=== Task description ===
The output is the line containing "Instruction: Open Insights" plus every later line down to the end of the listing below, copied exactly. No pictures belong in it.

=== Source data ===
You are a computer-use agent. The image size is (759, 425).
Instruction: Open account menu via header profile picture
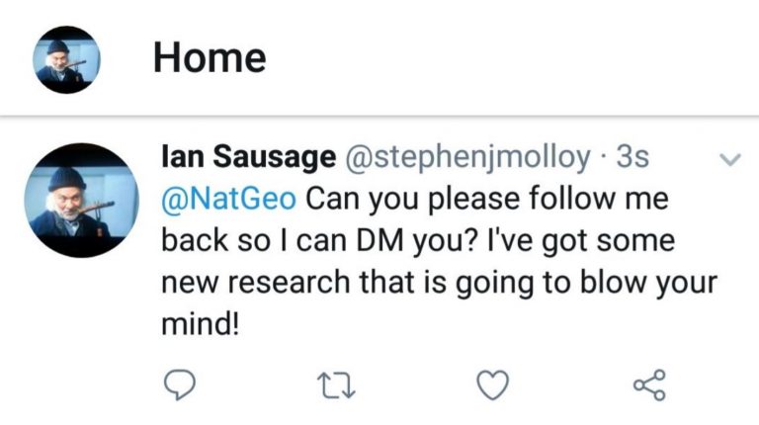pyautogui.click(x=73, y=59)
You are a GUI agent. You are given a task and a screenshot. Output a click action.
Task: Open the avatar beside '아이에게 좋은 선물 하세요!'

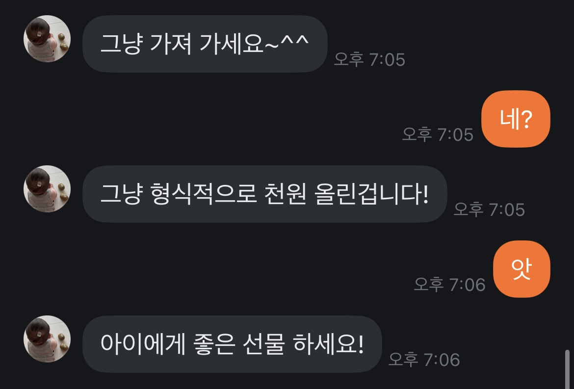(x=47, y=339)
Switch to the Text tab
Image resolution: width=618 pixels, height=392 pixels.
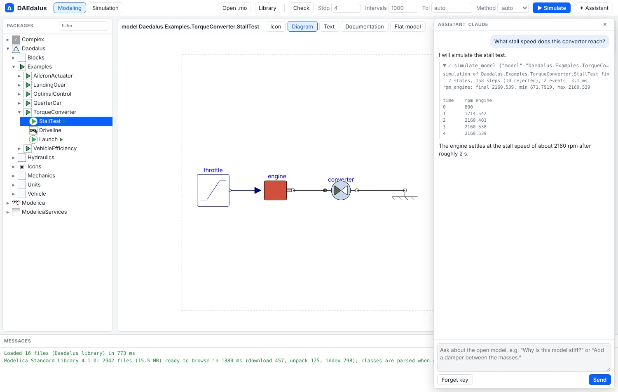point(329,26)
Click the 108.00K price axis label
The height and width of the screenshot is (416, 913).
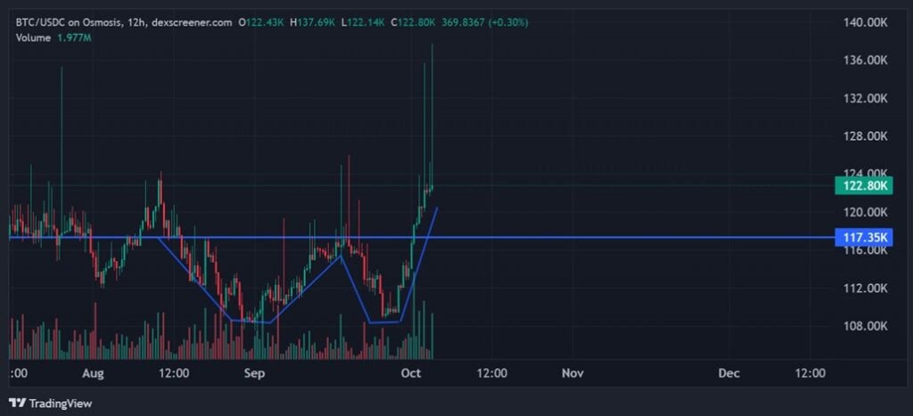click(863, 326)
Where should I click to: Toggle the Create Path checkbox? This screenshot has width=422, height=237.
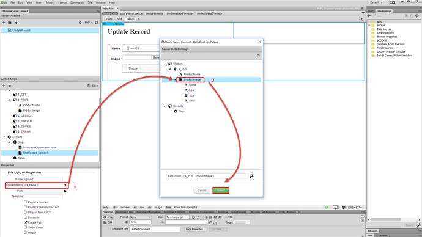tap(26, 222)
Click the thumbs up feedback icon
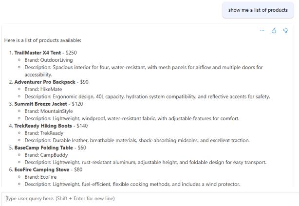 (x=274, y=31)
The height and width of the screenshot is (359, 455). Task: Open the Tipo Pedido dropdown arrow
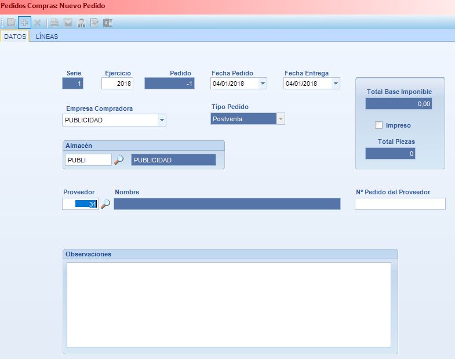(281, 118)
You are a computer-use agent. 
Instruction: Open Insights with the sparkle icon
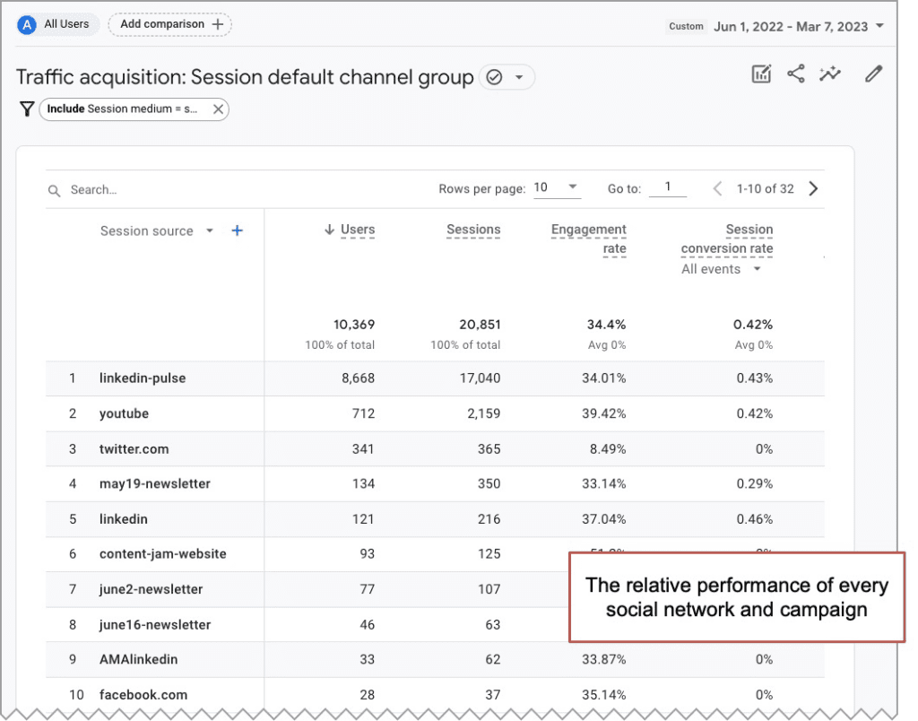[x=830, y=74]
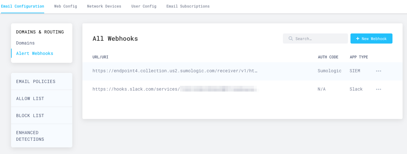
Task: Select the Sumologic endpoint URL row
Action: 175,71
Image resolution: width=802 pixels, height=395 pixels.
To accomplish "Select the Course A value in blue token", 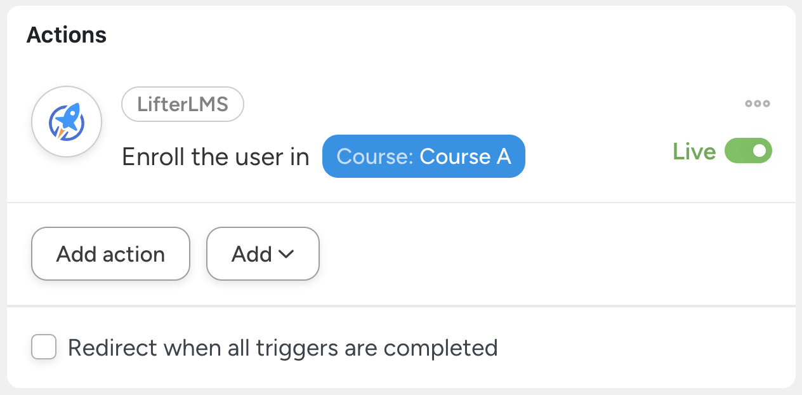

=== Answer section ===
Instruction: Open Insights with the sparkle icon
[x=830, y=74]
Task: Select the Sumologic endpoint URL row
Action: 175,71
Image resolution: width=802 pixels, height=395 pixels.
To accomplish "Select the Course A value in blue token", 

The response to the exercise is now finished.